Why I Hate Haight Street

Last Friday, after ripping a hole in the last pair of pants I owned that was not already riddled with them, I decided to go to American Apparel to buy new ones. There are only three American Apparels in San Francisco, and two are in my least favorite places to be: downtown and the Marina. With my dislike of those neighborhoods providing me no other choice, I embarked on a trip to the American Apparel in the one part of the city I thought did not hate, Haight Street.
 My trip concluded within an hour, but as I got back on the 33-Stanyan to head home, too-expensive jeans in hand, I was in the foulest of moods. Not because I had just dropped serious coin on a garment I will be replacing in about four months, and not because I was offended by the smell of the bus, which I can only describe as a mix of bacon and urine.

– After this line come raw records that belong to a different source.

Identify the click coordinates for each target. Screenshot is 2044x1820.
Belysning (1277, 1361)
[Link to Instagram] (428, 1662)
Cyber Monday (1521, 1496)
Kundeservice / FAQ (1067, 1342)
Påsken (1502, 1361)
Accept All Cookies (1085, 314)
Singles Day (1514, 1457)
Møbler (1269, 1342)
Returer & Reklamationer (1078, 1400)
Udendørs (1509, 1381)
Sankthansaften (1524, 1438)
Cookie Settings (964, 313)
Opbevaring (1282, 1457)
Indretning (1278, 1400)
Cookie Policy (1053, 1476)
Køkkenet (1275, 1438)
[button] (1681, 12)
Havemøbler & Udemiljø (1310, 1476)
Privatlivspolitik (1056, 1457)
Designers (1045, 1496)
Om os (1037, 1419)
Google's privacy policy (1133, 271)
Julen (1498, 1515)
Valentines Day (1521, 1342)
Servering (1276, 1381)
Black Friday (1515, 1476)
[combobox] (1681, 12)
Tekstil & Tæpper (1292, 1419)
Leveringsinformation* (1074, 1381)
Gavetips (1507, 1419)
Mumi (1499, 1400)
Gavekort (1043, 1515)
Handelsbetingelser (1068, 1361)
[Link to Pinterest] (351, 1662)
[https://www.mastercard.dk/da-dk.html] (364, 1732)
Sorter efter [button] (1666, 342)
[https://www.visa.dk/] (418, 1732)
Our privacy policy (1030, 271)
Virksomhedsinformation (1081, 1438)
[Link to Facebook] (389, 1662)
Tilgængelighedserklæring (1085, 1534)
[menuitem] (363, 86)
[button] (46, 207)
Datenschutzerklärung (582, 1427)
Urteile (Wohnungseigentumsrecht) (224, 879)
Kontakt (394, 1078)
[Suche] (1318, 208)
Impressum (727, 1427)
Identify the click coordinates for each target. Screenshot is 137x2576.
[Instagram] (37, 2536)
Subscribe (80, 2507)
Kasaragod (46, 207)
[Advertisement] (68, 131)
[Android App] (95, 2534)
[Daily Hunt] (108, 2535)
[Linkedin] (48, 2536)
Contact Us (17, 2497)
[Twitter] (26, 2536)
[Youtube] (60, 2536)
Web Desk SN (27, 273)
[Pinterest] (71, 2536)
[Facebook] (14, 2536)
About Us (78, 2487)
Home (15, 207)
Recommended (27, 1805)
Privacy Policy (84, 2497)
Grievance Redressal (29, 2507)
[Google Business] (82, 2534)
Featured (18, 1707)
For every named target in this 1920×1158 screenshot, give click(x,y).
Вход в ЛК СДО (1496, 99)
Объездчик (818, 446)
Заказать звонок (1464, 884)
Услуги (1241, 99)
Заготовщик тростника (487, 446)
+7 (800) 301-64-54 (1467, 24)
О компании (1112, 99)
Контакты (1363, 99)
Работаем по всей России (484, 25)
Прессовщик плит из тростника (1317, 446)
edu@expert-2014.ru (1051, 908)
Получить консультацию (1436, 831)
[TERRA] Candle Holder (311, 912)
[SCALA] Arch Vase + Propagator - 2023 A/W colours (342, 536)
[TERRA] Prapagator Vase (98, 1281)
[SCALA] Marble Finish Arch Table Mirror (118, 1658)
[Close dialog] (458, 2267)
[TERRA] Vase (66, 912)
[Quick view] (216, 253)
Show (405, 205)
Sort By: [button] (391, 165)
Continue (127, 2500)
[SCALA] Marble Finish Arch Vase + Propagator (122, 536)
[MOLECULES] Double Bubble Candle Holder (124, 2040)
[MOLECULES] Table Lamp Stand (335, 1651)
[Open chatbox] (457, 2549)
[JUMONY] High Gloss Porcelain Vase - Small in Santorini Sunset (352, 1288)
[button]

Then it dawned upon me: I hate Haight Street. Not Haight as a whole, the street is too long and the bars and eateries in lower Haight too awesome, but the neighborhood often referred to as Haight-Ashbury or upper Haight sucks.
The street where I held the first of many jobs in San Francisco, the street where I bought my first bong, the street where I went to that really fun party that one time. I fucking hate that street. And if you do not already, maybe you will too after reading this.

Tourists. Everywhere.

I do not even understand why Haight Street is so big with tourists. There has not been anything special about Haight Ashbury for about 50 years now, yet every time I go there the streets are clogged with huge double-decker tour buses and slow moving tourists impeding the mobility of people that have somewhere to be. Unless you are into taking photos of the homeless youth that congregate in front of the Whole Foods on Stanyan, photo opportunities are virtually non-existent. Hell, the iconic Haight-Ashbury street signs are too high up to even really be visible. Thankfully the Ben and Jerry’s that sits on the corner of Haight and Ashbury has their own goofy looking, oversized street signs in the doorway so you can take pictures in front of those while their ice cream scoopers photobomb your vacation photos.

Overpriced everything.

Upper Haight is the land of overpriced wares. Looking for cheap clothes? Good luck. I saw a pair of overalls at one store being sold for $98. There is a Goodwill in the neighborhood, but I challenge you to find any other store in which the clothes are both reasonably priced and in the realm of fashionable.

If you are hungry and do not want to spend your life’s savings trying to eat, you pretty much only have the option of going to the McDonalds on Haight and Stanyan; that is if you can make it past the panhandlers and their pack of unleashed dogs, dealers offering you pretty much any drug you could ever think of, and wanna-be rappers trying to get you to purchase their mix tapes that have all claimed the steps to the McDonalds as their own. I was really excited when Burger Urge opened on the corner of Haight and Clayton because I thought it would be a cheap alternative to McDonalds, but I was so, so wrong. My excitement quickly faded when I found out that a cheeseburger, fries and a drink at Burger Urge will cost you a smooth $15.00. 

 Street Punx
 Being a “traveler” living on Haight Street seems like it would be really fun, aside from the whole not having a roof over your head thing. You get to hang out with your friends all day, harass passersby for money and cigarette butts, drink, and participate in general merrymaking. This is not a blanket request for the travelers on Haight Street to get a job or anything, if you do not want one or do not need one that is your thing. Just leave me alone and do not ask me for my hard earned pennies (which are not plentiful) or if I want to enjoy a “warm beer and a cold sleeping bag,” with you. Because I do not.

Its conflicting identities

So, am I supposed to regard upper Haight as a last bastion of the famous Summer of Love or a hip retail district? Because I cannot tell. In-between the expensive boutiques and street-wear stores, murals to people like Jimi Hendrix and Janis Joplin, and shops that literally sell nothing besides tie-dye t-shirts, it is easy for the theme of Haight Street to get confusing.
 But maybe that is the point, in 2014 we are all about being nostalgic, and maybe there is a niche market for people who want to buy a tie-dye shirt, pay homage to Jerry Garcia by eating an ice cream flavor named after him, buy weed off of a stranger, then sit down and enjoy a $15.00 hamburger. I am just not that person. And I guess I will be going to the Marina to buy pants from now on.